Atop the long list of things that amaze me about Erykah Badu is how much she can get away with. I don't know if you've noticed, but I'm kinda obsessed with the lengths people are going to for a hit these days. And so it's incredible to me that an R&B artist who's more or less a household name and certainly on a major lable was able to get something as complex, challenging, political and single-free as New Amerykah Part One (4th World War) past the suits that hold her career in their bank accounts.

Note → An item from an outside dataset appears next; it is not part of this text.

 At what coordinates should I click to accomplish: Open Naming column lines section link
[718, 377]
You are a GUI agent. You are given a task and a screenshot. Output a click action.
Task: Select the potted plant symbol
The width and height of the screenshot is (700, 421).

And so, it was with a slackjaw that I watched her perform for about two hours Friday at Radio City Music Hall. With a band so big it felt like a nation of millions propping her up, she ran through most of her latest disc, though missing from the set list were "My Hump" and the Dilla eulogy "Telephone" (fair enough, since they're kinda downers) and the set's first single "Honey" (which could be considered a downer in its own way, since the record company more or less forced it on to give radio something to play). If skipping over the most recognizable song of hers in recent memory seemed audacious, her non-stop barrage of album cuts felt like a revolution. Not that anyone cared either way -- Mama's Gun's "Orange Moon," "Time's a Wastin'" and a Soul Sonic Force-ful revamp of Baduizm's "Appletree" were met with the kind of rapturous sing-a-long response that had me just checking Wikipedia to make sure I wasn't going senile and that these were never officially released to radio.
Her performance of another one of those beloved non-singles, the 10-minute suite "Green Eyes," is excerpted in the video below. Though she performed it during the encore, it opens the clip -- I wanted to show immediately just how out there she went. With the aid of two blow-up exercise balls, she danced interpretively for the entire 10 minutes, banners waving in the background. It was part Debbie Allen, part You and Me, Kid and part yogurt commercial. It pleased me so, and it exemplified why Erykah gets away with so much: her kooky charm saves her every time. Her banter with the audience was entirely hilarious. She did this thing when she sang "Tyrone," wherein she sang the "my" in the last line ("...But you can't use my phone") over and over to prolong the song. At one point, she sang a bunch of "my"s to the tune of "Wipeout" while feverishly doing the Watusi (at least, I think that's what it was). When she was finally done the song she reported, "Someone said, 'Work, bitch!' Uh, thank you?" Similarly, she kicked off a five-minute closing speech in which she thanked the audience for basically letting her do what she does, by saying, "Ladies and gentlemen, I want to let you know something: this hat itches."
It was thrilling to watch her command the stage the way she did: lest you forget that she's a band leader, she's constantly giving her accompaniment cues (a quick, flat "Wait.") to drop out and let her go acapella. Between songs, she played snippets of old soul songs I should have recognized (but didn't) and Audio Two's "Top Billin'." I got the feeling she just wanted to hear them, as you do. Oh, and she also had this seemingly random guy and his girlfriend out on stage, per his request. He proposed in front of all of us. It was suitably warm and fuzzy and weird.
She commanded the audience, too, telling us to sing along to the "Yes siree"s in "Soldier," which was not just a highlight of the night, but a highlight of my concert-going life. I can't even express how moving it was to hear live and saluting those who share her determined outrage ("To my folks on the picket line / Don't stop till you change their minds / I got love for my folks / Baptized when the levy broke..."). I captured the first part of the song (it's it the video below), but not that most moving part. It's just as well - my shitty little camera was no match for the power in that room, anyway.